*Exercise goal*:
Copy exactly and only the lines running from the one that contains "This screenshot has" to the final line of the data below, without the pictures.
___ Source information ___
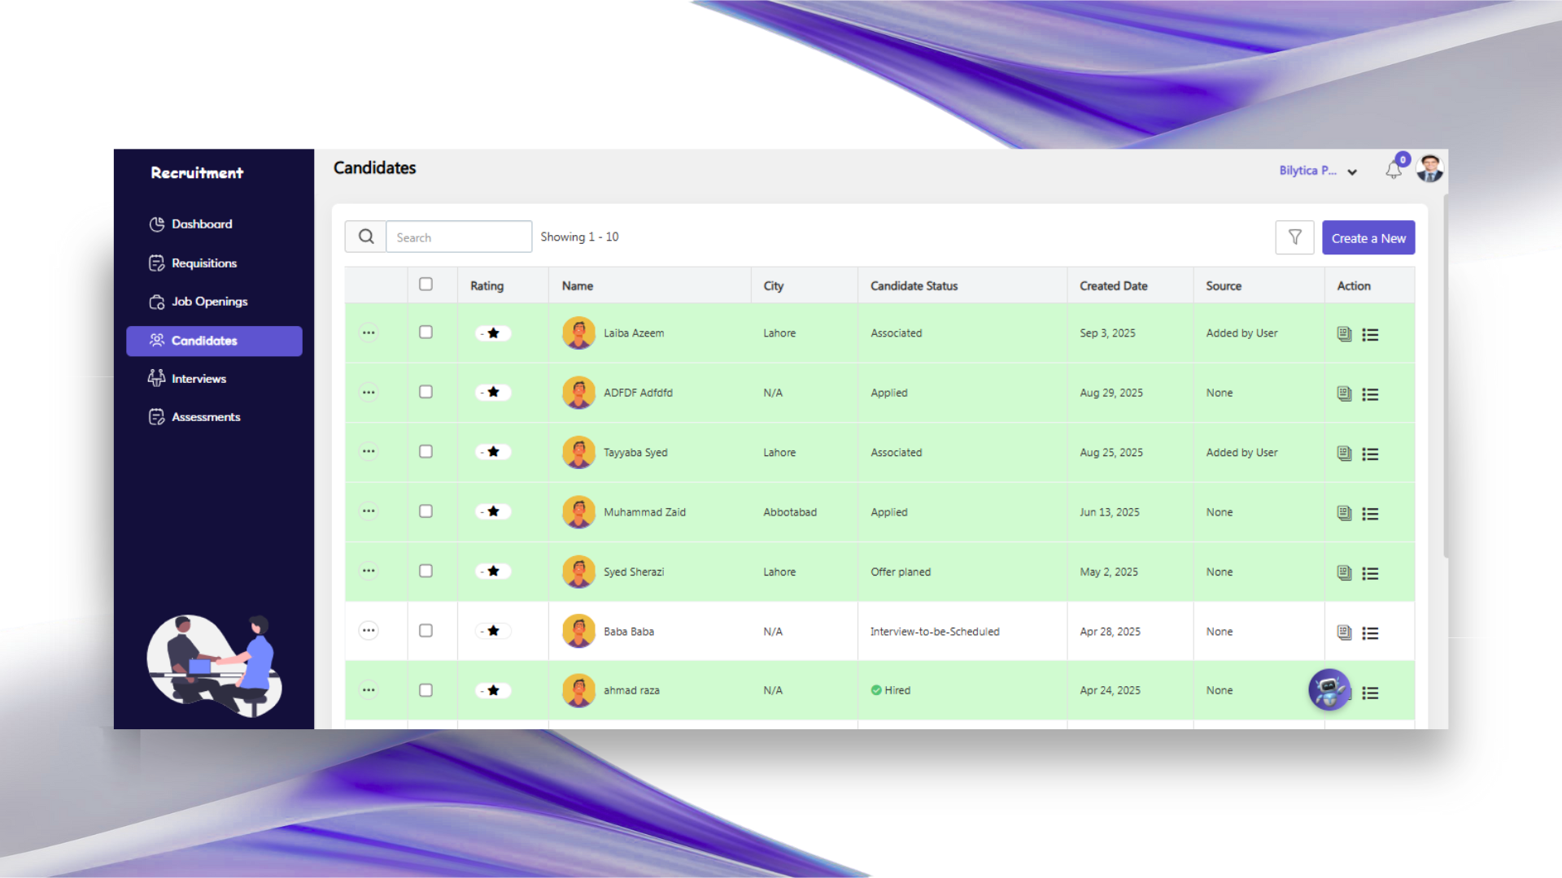
Task: Toggle the select-all header checkbox
Action: (425, 285)
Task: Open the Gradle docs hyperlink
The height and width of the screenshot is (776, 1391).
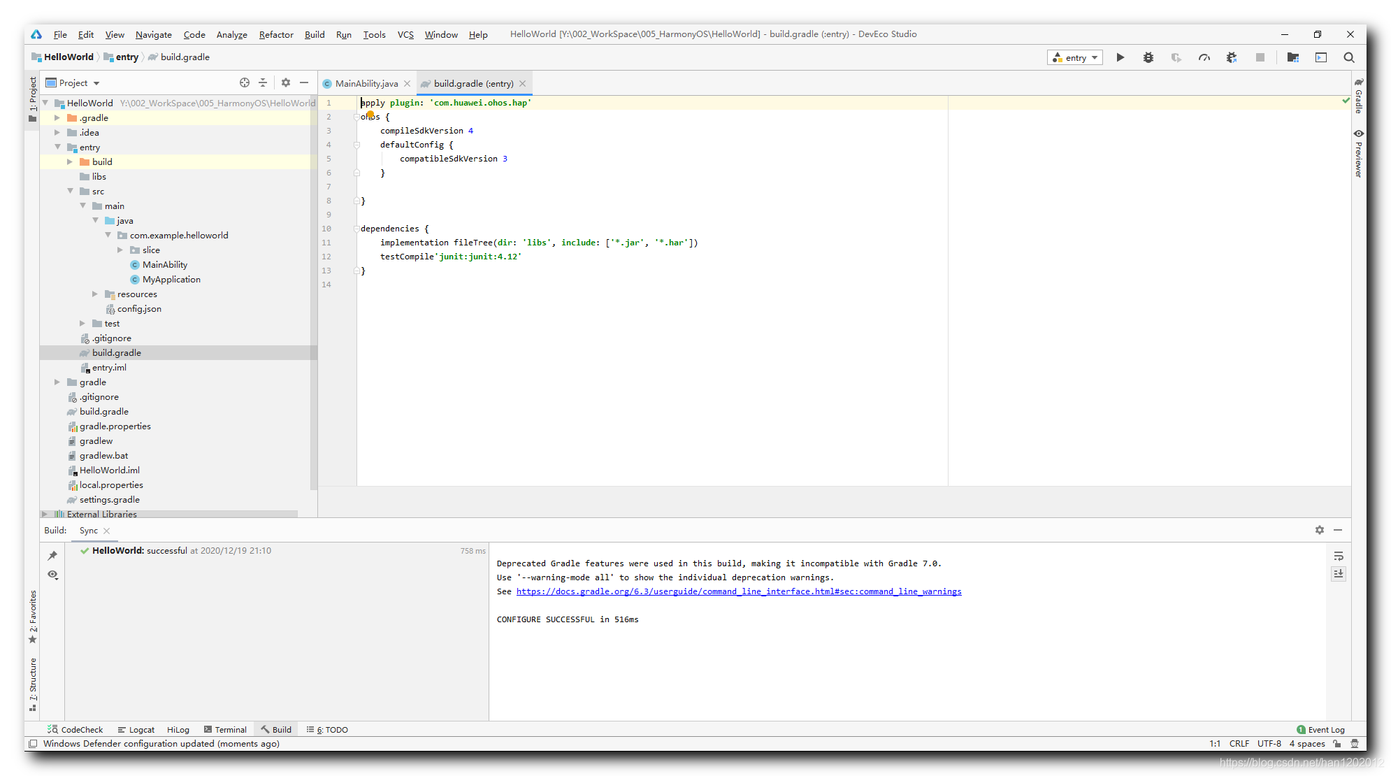Action: click(x=738, y=591)
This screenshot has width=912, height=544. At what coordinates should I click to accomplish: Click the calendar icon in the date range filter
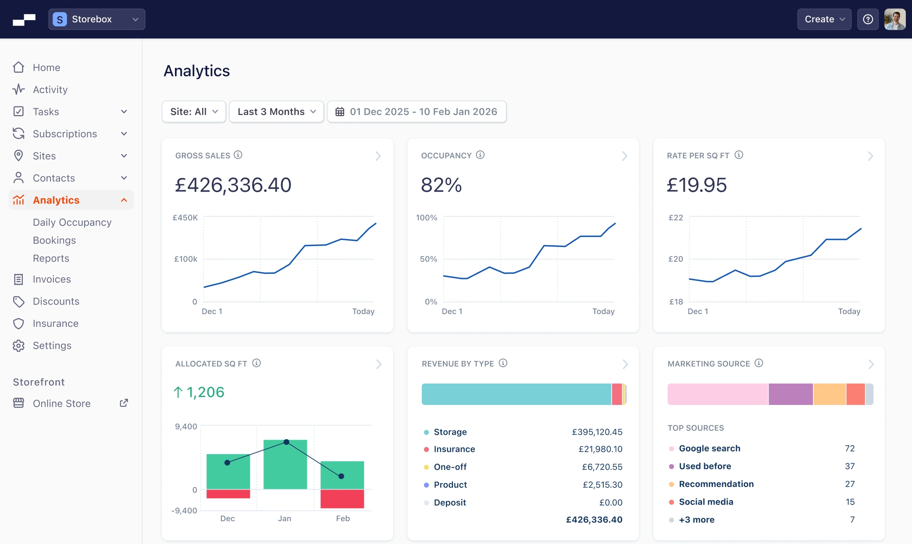click(x=340, y=111)
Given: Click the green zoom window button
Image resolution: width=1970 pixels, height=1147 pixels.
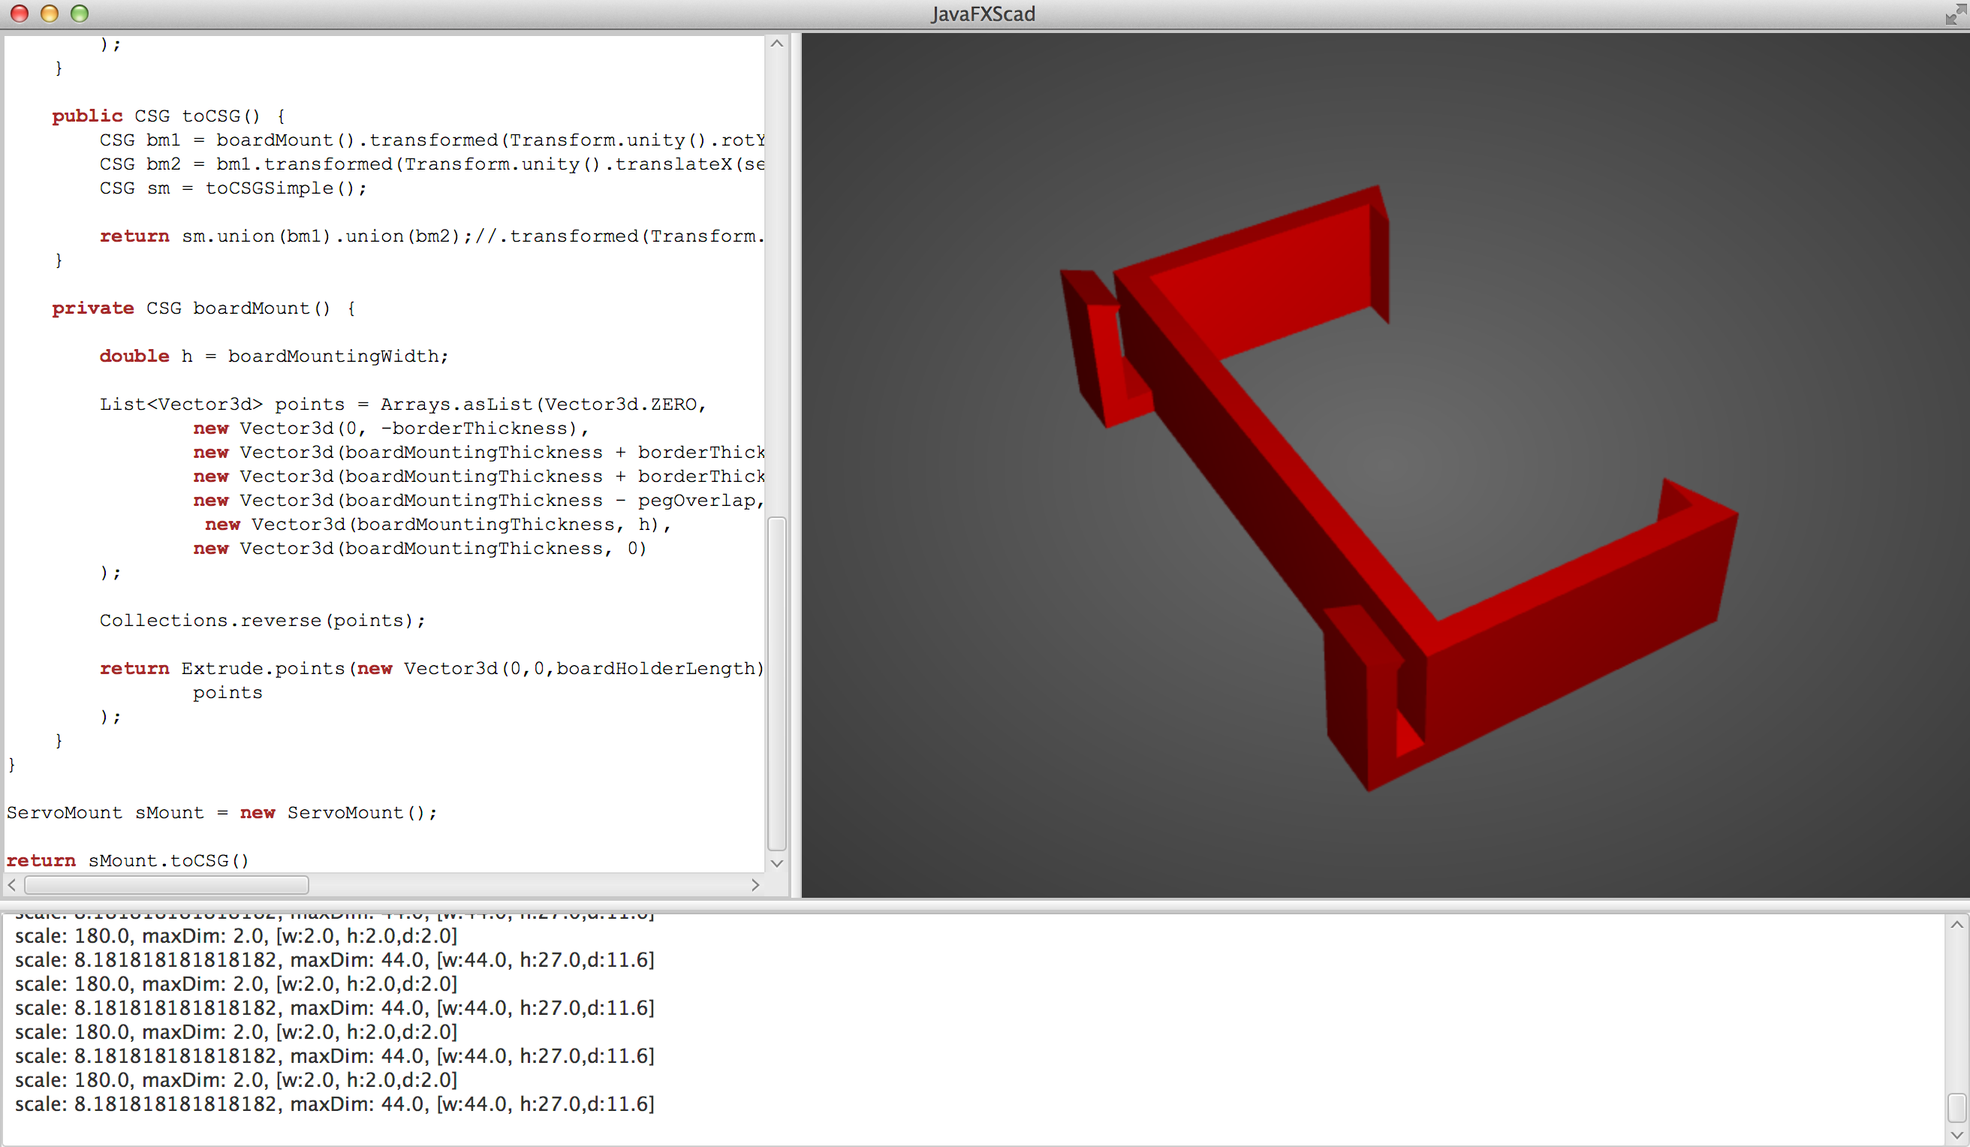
___
*Solution to the exercise*:
This screenshot has width=912, height=544. At what coordinates should I click to accomplish: Click the calendar icon in the date range filter
click(x=340, y=111)
Given: Click the green zoom window button
Image resolution: width=1970 pixels, height=1147 pixels.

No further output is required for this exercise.